In our study, diabetes mellitus and reduced LVEF emerged as significant independent predictors of elevated PVC burden at 12 months. Diabetes mellitus was associated with a more than fourfold increase in odds, while reduced LVEF was associated with a more than sixfold increase. These findings align with previous research indicating that metabolic and autonomic dysregulation in diabetic patients may promote ventricular arrhythmogenesis [20]. Moreover, prior studies have demonstrated that a higher PVC burden is linked to impaired LVEF, indicating that reduced LVEF may reflect underlying myocardial damage predisposing to PVCs, while frequent PVCs may further exacerbate left ventricular systolic dysfunction [11, 21]. Analysis of PVC morphology and site of origin may provide additional mechanistic insights. However, as these parameters were not part of the predefined study protocol, they were not systematically collected in our retrospective database. Consequently, this represents an interesting area for future dedicated investigations.

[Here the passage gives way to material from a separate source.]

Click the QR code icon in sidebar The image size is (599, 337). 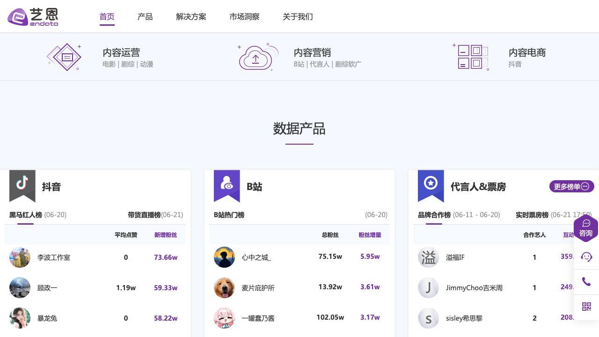(x=587, y=307)
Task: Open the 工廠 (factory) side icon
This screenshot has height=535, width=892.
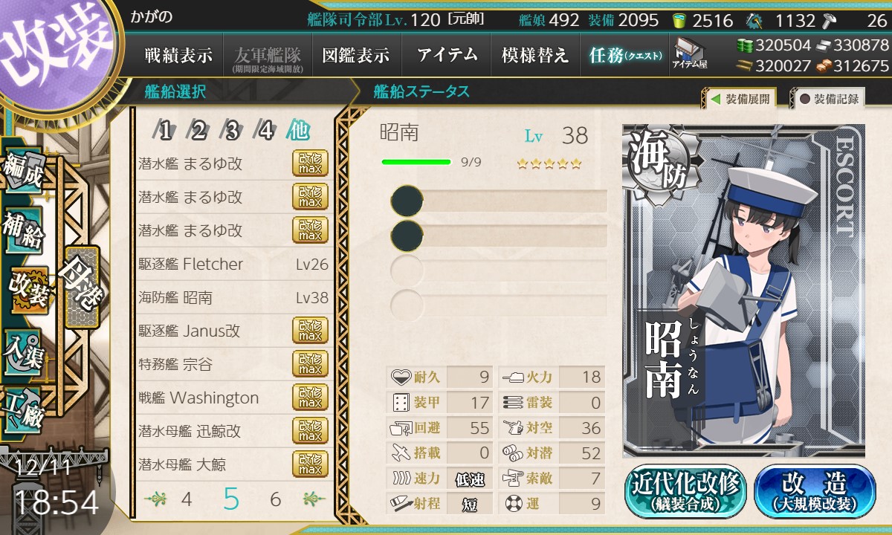Action: coord(24,407)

We acknowledge several limitations of our study. The retrospective design and lack of a control group limit causal inference regarding changes in PVC burden. Although both automated analysis and manual verification by specialized personnel were performed, misclassification of PAC with aberrant conduction as PVC cannot be completely excluded and represents an additional limitation. In the multivariable logistic regression model, the pronounced class imbalance in the outcome variable, with 5.5% of patients exhibiting PVC > 5%, further reduced the performance of the regression model, which consequently was unable to reliably classify individual patients. These limitations highlight the need for alternative statistical approaches and larger, prospective studies to confirm our findings and to determine whether reductions in PVC burden translate into improved clinical outcomes or symptom relief. Future research should also explore maintenance strategies to sustain early benefits. In addition, the high proportion of missing data restricted inclusion to only 35.5% of the initial cohort for the main regression analysis, introducing risk of attrition and selection bias and reducing statistical power. In this study, we focused on the effect of PVI on PVC burden across the three ablation energy sources examined, while the influence of specific energy protocols and concomitant procedures (e.g., cavotricuspid isthmus ablation or atrioventricular node ablation) on PVC burden warrants further investigation in future studies.